(Dataset entries)
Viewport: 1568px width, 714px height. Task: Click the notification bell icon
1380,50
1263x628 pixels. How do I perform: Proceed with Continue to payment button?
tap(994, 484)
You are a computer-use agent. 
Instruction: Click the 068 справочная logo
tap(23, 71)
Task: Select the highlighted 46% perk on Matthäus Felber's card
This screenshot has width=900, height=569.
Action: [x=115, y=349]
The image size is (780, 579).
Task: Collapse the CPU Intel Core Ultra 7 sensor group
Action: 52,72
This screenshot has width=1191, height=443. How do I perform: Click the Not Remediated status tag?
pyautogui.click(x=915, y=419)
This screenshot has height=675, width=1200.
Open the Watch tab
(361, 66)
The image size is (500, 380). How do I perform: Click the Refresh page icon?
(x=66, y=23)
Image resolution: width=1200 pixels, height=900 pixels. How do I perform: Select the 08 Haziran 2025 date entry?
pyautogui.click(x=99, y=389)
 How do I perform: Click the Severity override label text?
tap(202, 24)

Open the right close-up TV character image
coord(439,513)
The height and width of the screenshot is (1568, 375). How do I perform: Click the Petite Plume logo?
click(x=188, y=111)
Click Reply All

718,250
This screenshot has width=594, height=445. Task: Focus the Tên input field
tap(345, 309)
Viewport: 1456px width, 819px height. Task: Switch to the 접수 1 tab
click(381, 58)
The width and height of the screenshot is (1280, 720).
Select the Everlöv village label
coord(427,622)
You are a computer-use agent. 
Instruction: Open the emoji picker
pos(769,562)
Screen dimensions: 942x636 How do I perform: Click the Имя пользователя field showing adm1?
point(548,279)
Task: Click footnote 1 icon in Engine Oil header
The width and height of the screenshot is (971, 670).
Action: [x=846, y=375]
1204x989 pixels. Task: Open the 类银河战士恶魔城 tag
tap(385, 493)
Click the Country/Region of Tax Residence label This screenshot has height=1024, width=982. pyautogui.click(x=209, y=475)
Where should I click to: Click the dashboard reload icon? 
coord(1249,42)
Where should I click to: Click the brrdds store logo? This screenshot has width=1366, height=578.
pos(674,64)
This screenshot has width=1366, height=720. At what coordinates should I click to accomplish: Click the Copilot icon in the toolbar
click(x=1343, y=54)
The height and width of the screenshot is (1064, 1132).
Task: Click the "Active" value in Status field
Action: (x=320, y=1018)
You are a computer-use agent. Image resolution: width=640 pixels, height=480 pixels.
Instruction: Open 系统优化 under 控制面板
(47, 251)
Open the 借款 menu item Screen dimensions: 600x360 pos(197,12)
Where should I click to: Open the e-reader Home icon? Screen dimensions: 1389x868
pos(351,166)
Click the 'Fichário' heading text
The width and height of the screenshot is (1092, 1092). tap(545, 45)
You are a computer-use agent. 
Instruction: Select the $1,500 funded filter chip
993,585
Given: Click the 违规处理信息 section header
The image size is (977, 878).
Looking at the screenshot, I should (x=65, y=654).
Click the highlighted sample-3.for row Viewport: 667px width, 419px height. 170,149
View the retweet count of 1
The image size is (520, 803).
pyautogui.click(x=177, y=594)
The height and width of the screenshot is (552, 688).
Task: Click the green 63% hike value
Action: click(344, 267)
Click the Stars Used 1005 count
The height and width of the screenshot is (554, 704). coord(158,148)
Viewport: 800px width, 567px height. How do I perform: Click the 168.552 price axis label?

ABOUT THIS TASK » Your answer should hold exactly the lines from the one containing "Click the Stars Used 1005 count" through the end of the entries above, and nothing else.

SOLUTION BELOW »
Click the Stars Used 1005 count
The height and width of the screenshot is (554, 704). coord(158,148)
Viewport: 800px width, 567px height. How do I perform: Click the 168.552 price axis label?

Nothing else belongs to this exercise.